This month marks the anniversary of Rae being appointed as the first full-time Town Clerk for the City of Sydney on 27 July in 1843. Rae’s biographer, Nan Phillips, has written how in this role he was ‘secretary, administrator and chief adviser to the council; he was also legal officer, pioneering the interpretation of the Sydney Corporation Act, and the framing of by-laws and regulations’.

By 1857, Rae was working for the railways in New South Wales; holding several positions and making multiple improvements on the running of, and the reporting on, a rail system. One of his most famous—but now taken-for-granted—innovations, was the inclusion of profit and loss accounts within a railway’s annual report. A standard feature of these annual reports today, Rae’s work resulted in a first for any railway system anywhere in the world, making him quite the celebrity on the transport tracks. Rae retired in 1893.

So, when Rae wasn’t working hard and being a generally good bloke, what was he doing? Well, he spent a lot of time drawing, painting and photographing Sydney. The State Library of New South Wales houses many of Rae’s artistic efforts including a lovely series of views of Sydney. The Library also holds one of Rae’s best-known watercolours, an 1850 piece titled ‘Turning the first turf of the first railway in the Australasian colonies at Redfern, Sydney, N.S.W. 3rd July 1850‘.
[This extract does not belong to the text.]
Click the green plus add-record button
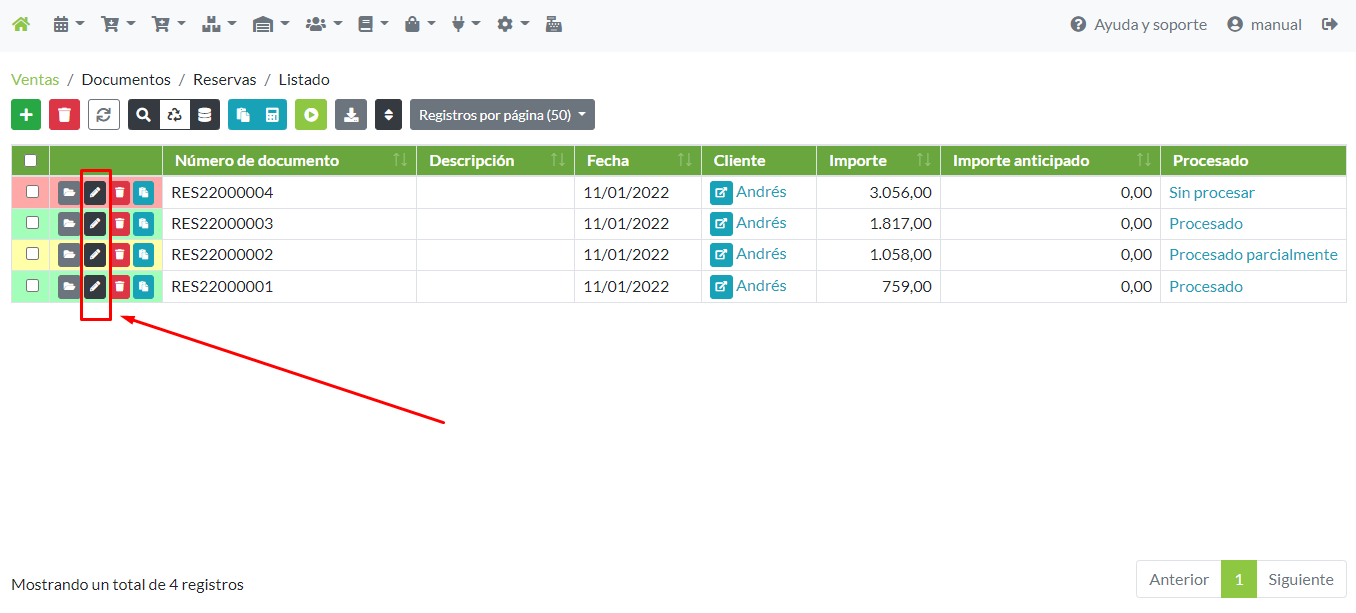The height and width of the screenshot is (613, 1356). point(26,115)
Turning the first turf of the first railway at Redfern 3 July 1850, by John Rae, Mitchell Library, State LIbrary of NSW (ML 244)
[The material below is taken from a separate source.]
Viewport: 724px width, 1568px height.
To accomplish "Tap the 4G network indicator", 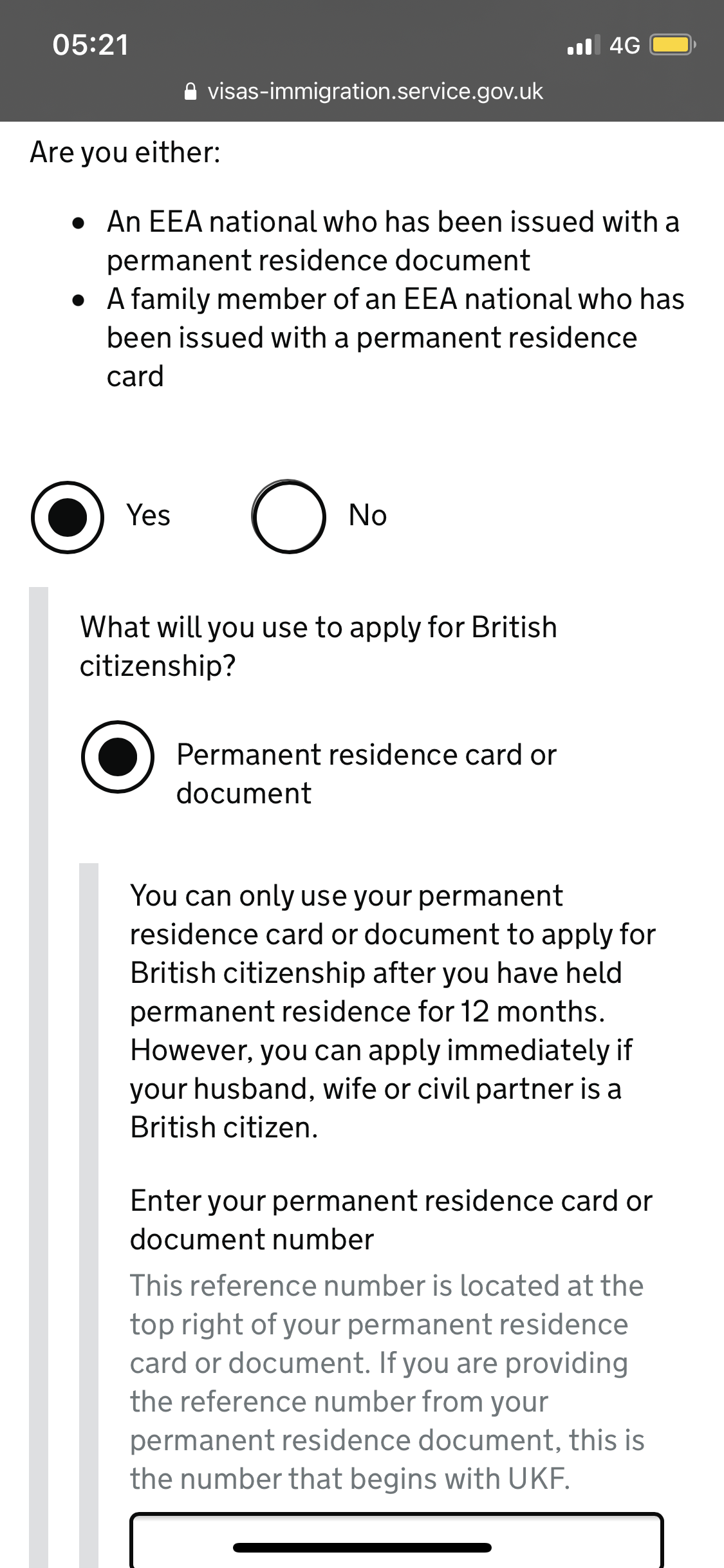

Turning the first turf of the first railway in the Australasian colonies at Redfern, Sydney, N.S.W. 3rd July 1850, by John Rae, Mitchell Library, State Library of NSW (ML 244)

 

The start of the construction of a railway was seen by Sydneysiders as a symbol of great progress. Sure, it’s not an entirely accurate picture. Rae presents a glorious, sunny day when there was not a blue sky to be seen in Sydney on 3 July 1850, heavy rain making for a soggy, rather than celebratory, event.

Detail of 'Turning the first turf' showing Aboriginal people near the location of modern day Eveleigh Street in Redfern

Detail of ‘Turning the first turf’ showing Aboriginal people near the location of modern day Eveleigh Street in Redfern

Rae did, however, take great care in portraying a group of Aboriginal people in residence on a piece of land, known at the time, as the Cleveland Paddocks Reserve.  This vignette appears to be a re-working of a picture of the group that Rae drew for the cover of  Part III of Sydney Illustrated, a series of volumes he produced between 1842 and 1844 with artist JS Prout. Comparisons to other works by Rae suggest that these are Dharawal people from the Illawarra or Five Islands district who he sketched in 1842, including Moureet and William Darby (Nutangle). In this watercolour, Rae has placed this version of the group quite close to present-day Eveleigh Street and the area that many people refer to as ‘The Block’, the urban heartland of Sydney’s dispossessed Aboriginal peoples.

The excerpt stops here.